Before I go. Here's a video my brother showed me of a Hungarian rapper called Speak getting all anti-war and shit. Listen to the lyrics. It will change the way you think. I like it when he starts talking about his 'black brothers'. If only they could have got this to Bush and Blair in time...

Thursday, 3 March 2011

Cash Cow

The bloke who sang and wrote Brimful of Asha lives near me. Perhaps I'm being naive but in my head he lives off that song. It is my hope that I will be able to live off this particular blog post for the rest of my life. It will be so irritatingly good that money will just roll towards me for all eternity. I haven't yet figured out how, in practical terms, that would work. More worryingly I haven't decided what to write about yet. I'm quietly confident though. As I write this I have a separate tab open in which I am viewing property I intend to buy once this cash cow starts paying off.

I've always thought I'd make an excellent millionaire. I do the lottery quite regularly and enjoy plotting out my spending plans. I have a 'friend' (I have no real friends - you will never get close to me) who says that she'd rather win £3 million than £50 million. That's fucking stupid. Her theory is that £50 million would be too much responsibility and would only lead to stress. I think I would handle that responsibility superbly. Any stress that I felt would be easily offset by the first class travel. £3 million is nowhere near enough. Especially if you have some hangers on - you know parents, children, siblings - those kind of pricks. I need to know that I'll have enough money at my disposal to live in perpetual luxury.

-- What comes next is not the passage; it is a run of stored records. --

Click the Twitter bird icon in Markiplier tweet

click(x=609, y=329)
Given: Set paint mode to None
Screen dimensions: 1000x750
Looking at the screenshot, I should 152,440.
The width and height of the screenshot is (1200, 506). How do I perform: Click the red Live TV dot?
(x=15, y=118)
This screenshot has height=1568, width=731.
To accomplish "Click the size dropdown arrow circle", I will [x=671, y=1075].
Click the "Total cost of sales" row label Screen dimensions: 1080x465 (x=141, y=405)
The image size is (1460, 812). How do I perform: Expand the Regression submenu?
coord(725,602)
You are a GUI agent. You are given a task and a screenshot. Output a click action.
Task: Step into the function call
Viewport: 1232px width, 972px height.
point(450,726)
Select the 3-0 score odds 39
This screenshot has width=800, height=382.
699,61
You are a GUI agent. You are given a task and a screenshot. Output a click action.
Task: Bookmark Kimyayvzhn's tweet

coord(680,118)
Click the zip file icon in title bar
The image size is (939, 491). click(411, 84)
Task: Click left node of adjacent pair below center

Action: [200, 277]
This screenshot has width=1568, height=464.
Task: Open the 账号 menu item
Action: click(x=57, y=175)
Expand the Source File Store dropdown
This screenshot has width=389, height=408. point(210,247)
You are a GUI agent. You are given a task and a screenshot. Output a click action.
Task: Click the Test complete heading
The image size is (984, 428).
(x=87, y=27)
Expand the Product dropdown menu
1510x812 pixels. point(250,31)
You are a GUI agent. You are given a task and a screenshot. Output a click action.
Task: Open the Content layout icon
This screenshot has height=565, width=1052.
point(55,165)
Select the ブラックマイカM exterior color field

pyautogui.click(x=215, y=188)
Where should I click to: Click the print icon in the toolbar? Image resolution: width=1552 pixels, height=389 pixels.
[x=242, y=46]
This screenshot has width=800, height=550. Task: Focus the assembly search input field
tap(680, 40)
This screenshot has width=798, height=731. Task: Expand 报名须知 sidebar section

In the unlikely event that this blog doesn't bring in £50 million - how am I going to get there? Comedy seems an unlikely route. There are of course comedians who make a lot of dough but I'm not sure that I have that 'everyman' quality required for the big bucks. There's not many who make it to £50 million anyway. Perhaps I should take up football. I'm 30 and have a bad ankle. Is it too late? J.K. Rowling has something like a billion. Maybe I should write kids books.... 'Jimmy Fire And The Box Of Backstabbing Rodents'? That title alone should be worth at least a mil or so.

The real money is of course in the worlds of business and finance. I'm not sure I have the required indifference to my own position on the bellend scale to make it in that dimension. Also, I just genuinely paused this blog post to Sky Plus Neighbours. It strikes me that that was not the action of a future CEO.

Why do I so want to be rich? I suppose the obvious answer is that I was pretty poor as a kid and would like to never worry about money again. Also, things like the fact I never went to a restaurant until I was 18 or abroad till I was 15 make me appreciate those sort of things more I think. So much so in fact that I spend all my money on eating out and holidays and never have any left to save towards my first million.

I've just realised that I might be implying that I'm somehow wacky and unusual for wanting to being really rich. I realise that everyone fantasises about being rich one day. Everyone except those goddamn Commies! What annoys me is people who say 'money really isn't that important to me'. People like that invariably seem to have come from money therefore have never really had to worry about it.

If there are any potential benefactors reading this I'd like to add that I would of course do lots of good things with my money. I'd start by helping out that poor Charlie Sheen. I saw him say in an interview that the network are trying to destroy his family by taking away his means to support them. Hasn't he already made shitloads of episodes of that shit TV show (I've never actually seen it - maybe it's great) for something like $1m a pop? It's hardly hand to mouth. Perhaps he was treating each week like Brewster's Millions. As for me - Fergus's Millions would be a lot duller. It would just revolve around a moderately nice guy enjoying his life whilst wearing nice clothes and living in a house with a room big enough for a pool table and 100 life size mechanical wives. Goodbye.